One thing is that they make good use of the consultants they hired (independent, not from UK or HK, e.g. from Ireland, Canada, NZ etc.). The ExeCo was made up of very competent people who could give good advice. Today ExCo places is used as a "reward" for the CE to give to those who supported him, not necessarily the best of the minds in town. There is also a syndrome of the officials trying too hard to prove themselves (or an inflated ego?). No matter what, the administrations failed to listen unless you protest. The administration is largely to blame.
Posting on behalf of reader Sheung Wan:
"I tend to agree with you but don't like the consequences. I'm not a fan of chaos any more than Hu Jintau. I hate demagoguery and blind obedience in equal measures. The two are in a way the same.

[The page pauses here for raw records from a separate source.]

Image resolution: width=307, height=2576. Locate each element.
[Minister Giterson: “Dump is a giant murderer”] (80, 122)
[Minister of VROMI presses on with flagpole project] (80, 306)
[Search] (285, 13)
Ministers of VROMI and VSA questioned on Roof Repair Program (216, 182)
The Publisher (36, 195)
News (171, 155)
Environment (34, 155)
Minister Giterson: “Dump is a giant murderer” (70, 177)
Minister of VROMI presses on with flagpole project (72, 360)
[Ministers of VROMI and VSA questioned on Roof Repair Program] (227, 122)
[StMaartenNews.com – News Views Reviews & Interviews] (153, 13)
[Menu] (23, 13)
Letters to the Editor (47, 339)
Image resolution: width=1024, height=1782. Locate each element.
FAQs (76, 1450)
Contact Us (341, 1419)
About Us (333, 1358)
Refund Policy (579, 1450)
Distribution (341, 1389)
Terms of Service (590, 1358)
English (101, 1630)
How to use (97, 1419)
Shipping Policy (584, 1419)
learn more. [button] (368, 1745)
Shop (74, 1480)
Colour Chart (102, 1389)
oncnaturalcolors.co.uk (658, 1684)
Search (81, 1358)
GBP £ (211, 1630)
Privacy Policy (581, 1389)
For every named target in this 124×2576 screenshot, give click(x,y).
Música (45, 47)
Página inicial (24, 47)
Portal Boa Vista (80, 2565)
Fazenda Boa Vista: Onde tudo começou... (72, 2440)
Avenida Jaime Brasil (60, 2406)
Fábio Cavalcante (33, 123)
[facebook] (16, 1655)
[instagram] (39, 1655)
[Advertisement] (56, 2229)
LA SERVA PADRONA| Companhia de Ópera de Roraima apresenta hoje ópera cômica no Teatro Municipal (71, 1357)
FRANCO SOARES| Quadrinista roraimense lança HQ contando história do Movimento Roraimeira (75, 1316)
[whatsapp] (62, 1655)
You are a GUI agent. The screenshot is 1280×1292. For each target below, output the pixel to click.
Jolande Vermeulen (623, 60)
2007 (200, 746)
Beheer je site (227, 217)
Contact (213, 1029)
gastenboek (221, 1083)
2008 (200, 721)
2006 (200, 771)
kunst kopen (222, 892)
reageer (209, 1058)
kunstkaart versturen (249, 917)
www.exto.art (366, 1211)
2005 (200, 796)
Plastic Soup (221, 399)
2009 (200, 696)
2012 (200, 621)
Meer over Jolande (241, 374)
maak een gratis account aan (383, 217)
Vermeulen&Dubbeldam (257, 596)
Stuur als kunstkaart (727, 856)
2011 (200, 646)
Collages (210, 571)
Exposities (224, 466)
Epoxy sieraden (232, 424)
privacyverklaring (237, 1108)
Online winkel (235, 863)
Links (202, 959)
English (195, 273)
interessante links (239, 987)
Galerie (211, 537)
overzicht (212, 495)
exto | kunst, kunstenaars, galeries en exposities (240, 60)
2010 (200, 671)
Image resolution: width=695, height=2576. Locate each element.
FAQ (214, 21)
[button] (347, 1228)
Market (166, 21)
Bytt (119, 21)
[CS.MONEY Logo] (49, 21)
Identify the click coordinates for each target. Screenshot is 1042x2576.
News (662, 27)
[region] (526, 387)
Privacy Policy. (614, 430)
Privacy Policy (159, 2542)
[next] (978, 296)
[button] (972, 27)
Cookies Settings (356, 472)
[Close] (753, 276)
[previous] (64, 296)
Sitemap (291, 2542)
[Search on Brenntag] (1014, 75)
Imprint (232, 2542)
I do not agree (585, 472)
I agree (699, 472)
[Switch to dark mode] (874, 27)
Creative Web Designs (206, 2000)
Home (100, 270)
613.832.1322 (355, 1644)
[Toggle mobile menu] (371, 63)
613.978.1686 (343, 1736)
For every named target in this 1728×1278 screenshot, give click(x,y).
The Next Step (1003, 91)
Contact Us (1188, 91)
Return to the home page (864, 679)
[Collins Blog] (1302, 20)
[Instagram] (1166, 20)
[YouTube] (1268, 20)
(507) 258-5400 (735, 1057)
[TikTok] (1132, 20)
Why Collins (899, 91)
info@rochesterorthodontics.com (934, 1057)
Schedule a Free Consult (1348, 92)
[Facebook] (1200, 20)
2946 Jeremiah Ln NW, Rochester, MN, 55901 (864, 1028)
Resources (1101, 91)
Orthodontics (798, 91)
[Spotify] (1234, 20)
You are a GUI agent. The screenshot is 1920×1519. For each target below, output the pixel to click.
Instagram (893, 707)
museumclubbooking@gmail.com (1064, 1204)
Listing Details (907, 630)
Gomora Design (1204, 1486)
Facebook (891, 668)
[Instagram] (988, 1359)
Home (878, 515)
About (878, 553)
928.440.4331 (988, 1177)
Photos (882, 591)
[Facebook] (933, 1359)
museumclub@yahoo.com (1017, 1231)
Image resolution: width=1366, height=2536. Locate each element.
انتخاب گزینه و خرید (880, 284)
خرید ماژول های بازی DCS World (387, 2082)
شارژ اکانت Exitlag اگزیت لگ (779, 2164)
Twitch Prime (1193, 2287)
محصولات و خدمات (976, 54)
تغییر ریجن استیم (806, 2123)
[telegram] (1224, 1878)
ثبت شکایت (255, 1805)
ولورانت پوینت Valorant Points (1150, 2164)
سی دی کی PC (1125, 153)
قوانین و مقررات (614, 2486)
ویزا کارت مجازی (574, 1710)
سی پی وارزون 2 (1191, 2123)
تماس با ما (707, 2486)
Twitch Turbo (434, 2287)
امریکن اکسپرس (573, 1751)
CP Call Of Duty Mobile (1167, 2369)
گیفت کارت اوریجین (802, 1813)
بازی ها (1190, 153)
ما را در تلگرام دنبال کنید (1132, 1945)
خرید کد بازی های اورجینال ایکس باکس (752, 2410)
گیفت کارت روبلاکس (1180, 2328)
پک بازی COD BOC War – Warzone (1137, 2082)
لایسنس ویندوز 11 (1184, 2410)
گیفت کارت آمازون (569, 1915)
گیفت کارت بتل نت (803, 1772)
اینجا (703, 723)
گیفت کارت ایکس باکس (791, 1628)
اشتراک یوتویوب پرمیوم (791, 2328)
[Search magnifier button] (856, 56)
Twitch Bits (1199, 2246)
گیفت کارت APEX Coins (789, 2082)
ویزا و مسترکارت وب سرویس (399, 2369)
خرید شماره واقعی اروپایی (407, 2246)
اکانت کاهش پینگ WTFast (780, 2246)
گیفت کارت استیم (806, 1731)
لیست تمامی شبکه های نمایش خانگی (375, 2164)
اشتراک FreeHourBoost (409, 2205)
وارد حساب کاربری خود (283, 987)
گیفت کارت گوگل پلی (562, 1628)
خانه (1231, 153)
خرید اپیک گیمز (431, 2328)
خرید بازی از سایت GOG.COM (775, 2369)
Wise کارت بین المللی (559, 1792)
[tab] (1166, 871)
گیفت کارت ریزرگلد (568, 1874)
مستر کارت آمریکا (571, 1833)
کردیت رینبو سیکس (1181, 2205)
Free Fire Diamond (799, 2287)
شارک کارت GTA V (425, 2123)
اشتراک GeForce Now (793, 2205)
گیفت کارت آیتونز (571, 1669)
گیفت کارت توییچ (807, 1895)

Your column today was absolutely right, but full democracy is simply not in the cards for us and I can't help thinking that the moment of truth for HK is coming soon, with results which are going to be less than pretty. The communist party simply cannot live with what (some, maybe most) HK people want. The Article 23 debacle was relatively minor, as its implications were not clear. With national education, the issues are more specific, and there is just no way the Party will accept textbooks in HK which openly discuss its failings. Scrapping is the only option, but with so much face to be lost, I'm not holding my breath.
To his credit, I don't think CY ("the fox") would have gotten into this mess himself. The hapless Donald, always trying to prove his patriotic credentials, is the culprit.
I am really happy not to be in the shoes of any of these guys right now.
On the positive side, I'm on my way back from Beijing, where I sat on a jury of a design competition. Unlike earlier juries I've been on in the mainland, the discussion seemed relatively frank, transparent, and at times almost defiant of the agenda of local party officials. I sometimes have more hope for democracy and critical thinking on the mainland than in HK...
Dead on the money.
Give Hong Kong nihilists enough rope they will first hang the rest of us -- the silent majority. After that, they will hang one another in their struggle to acquire power. The "death of Hong Kong" prophesy in the American media will finally come to past.
Silence, is just silence. Remaining silence is a passive consent to leave the decisions to those who cares to speak up.